🔒 AES-256-GCM
Very Strong Needs Password Reversible
Industry-standard symmetric encryption. Uses PBKDF2 key derivation with 100,000 iterations. The only truly secure option here — safe for sensitive data.
📦 Base64
Encoding only No Key Reversible
Not encryption — just encoding. Converts text to a safe ASCII format. Widely used in email, data URIs, and APIs. Anyone can decode it instantly.
🔄 ROT13
Very Weak No Key Reversible
Rotates each letter by 13 positions. Encrypt and decrypt are the same operation. Used for hiding spoilers, not for security.
🏛️ Caesar Cipher
Very Weak Shift Key Reversible
Shifts each letter by a fixed amount (1–25). Used by Julius Caesar for military messages. Trivial to break by brute force (only 25 possibilities).
🔃 Atbash
Very Weak No Key Reversible
Reverses the alphabet: A↔Z, B↔Y, etc. Ancient Hebrew cipher.
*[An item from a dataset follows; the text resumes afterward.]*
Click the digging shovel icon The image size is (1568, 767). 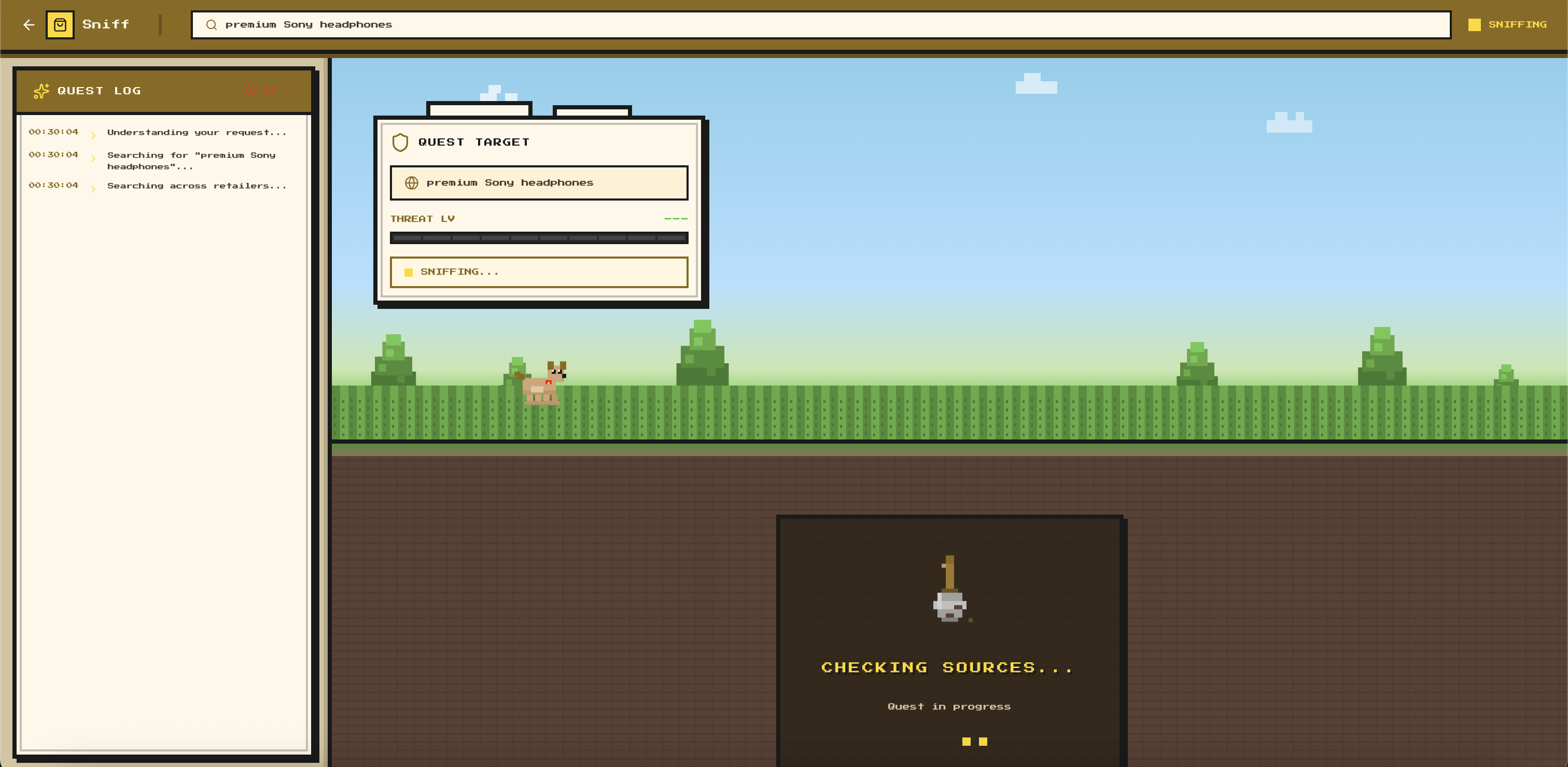(x=949, y=589)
Encrypt and decrypt are the same operation. No security value.
🗝️ Vigenère
Weak Text Key Reversible
Polyalphabetic substitution using a keyword. Much stronger than Caesar but broken by frequency analysis. Historical fun only — not for real security.
📡 Morse Code
Encoding No Key Reversible
Converts text to dots and dashes. Developed in the 1830s for telegraph communication. Not encryption — purely encoding. Widely recognizable.
💻 Binary
Encoding No Key Reversible
Converts each character to its 8-bit binary representation (0s and 1s). Not encryption — just a different way to represent text. Fully reversible.
🧮 Hexadecimal
Encoding No Key Reversible
Converts each character to its hex representation (base-16). Used in programming, color codes, and low-level data representation.
🌐 URL Encode
Encoding No Key Reversible
Encodes special characters for safe use in URLs (e.g. spaces become %20). Not encryption. Standard in web development for query strings and form data.